I have to note that it is best to start with guest posting on small publications that can be found on Medium. At the very least, even if you don’t immediately get incoming leads for your services by guest posting, it will increase the overall traffic that you get on your website.

Save yourself time by learning how to structure your business

As a freelancer, you run a business. You will have to be responsible for every aspect of that business, from how to get your clients to how you charge them. One thing I definitely recommend you do is to create a client questionnaire to ensure you understand the scope of work before taking on any project—especially your first project.


A client questionnaire can help you understand what is required of you and it can help you know if:

  1. You’re qualified to take on the work,
  2. How much time you’ll need to dedicate to the project,
  3. If this client is worth your time,
  4. And if you will benefit from the experience.


I put a list of questions I ask my prospective clients below. I don’t ask them all of these questions during the first interaction but, I make sure that all of them get answered before I begin tackling any project.

Questions to ask before submitting a bid or proposal

  • What are the specifications of this project and when do you want it to begin?
  • What is your preferred method of communication?
  • What is your payment method?
  • What are the hard deadlines for this project? Do you need me to set up the specific dates for each deliverable?
  • Have you worked with freelance copywriters before?

Questions to ask before the work begins

  • Can you describe your business in 50 words or less?
  • Who is your target customer (age, gender, location, job role, etc.)?
  • What do you want people to do when they visit your site? What is the #1 thing?
  • What are the key features of your product or service?
  • Describe your current process for making a sale?
  • What are your current content assets?
  • Do you have direct competitors?
  • Can you list any pieces of content, websites, or profiles that are similar to what you are hoping to achieve from this project?
  • How many people from your team will be involved in the feedback process for my copywriting?
  • If the copy/content is published online, may I get a live link to my site?
  • Will I be allowed to use this piece as a sample in my portfolio?


And let’s not forget the documents that you will need to make to make sure you get paid without any hassles.

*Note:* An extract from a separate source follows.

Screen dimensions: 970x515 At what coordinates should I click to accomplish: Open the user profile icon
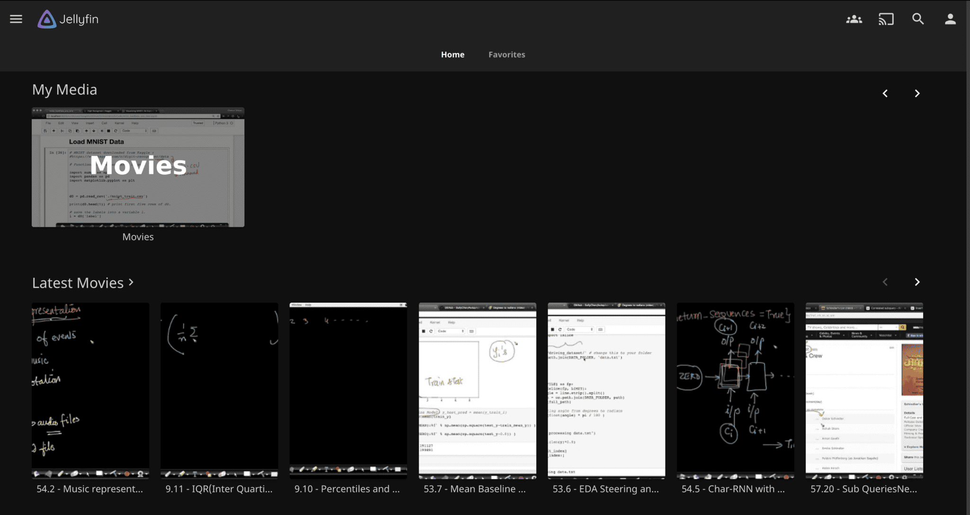[x=950, y=19]
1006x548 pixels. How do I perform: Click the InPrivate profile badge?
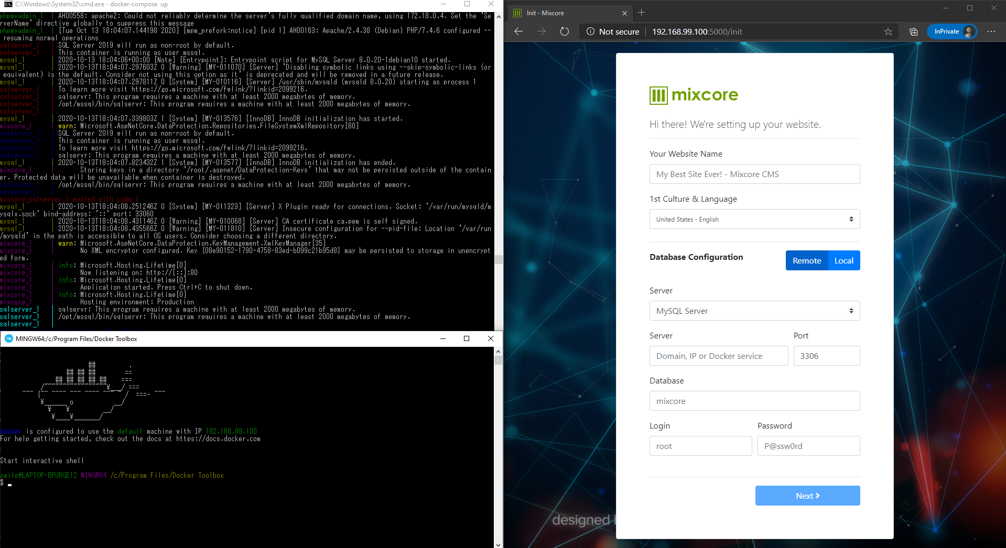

Most contracts, invoices, and other freelancer necessities can be found online as templates. You do not need to (nor should you) make anything from scratch. Just Google “Freelancer contract/Freelance invoice/Freelance proposal/etc. template” and there will be a ton of sites that provide them for free!

There will be a learning curve

If you feel like you aren’t confident enough to write content or create sales copy for a business, there are many resources available so that you can start learning. Youtube is my favorite resource, as there are hundreds of copywriting and content writing professionals who are promoting their expertise by teaching other writers.


There are obviously books that can also help you too, my favorite being On Writing: 10th Anniversary Edition: A Memoir of the Craft by Stephen King.


Whichever resource you use, just know that you shouldn’t use the fear of being too inexperienced as an excuse to not get started. I blogged for five years before ever getting paid for a word I wrote. Yet, those years of not getting paid taught me and I am certain your learning curve will be much faster than mine.


If there is anything that you take from this article just know that you can get paid for the words you write—you just have to use the tools and advice from other successful freelance writers and take action.


If you simply start by setting up a blog (you can start writing for free both on LinkedIn and Medium), you’ll be well on your way to becoming a professional writer.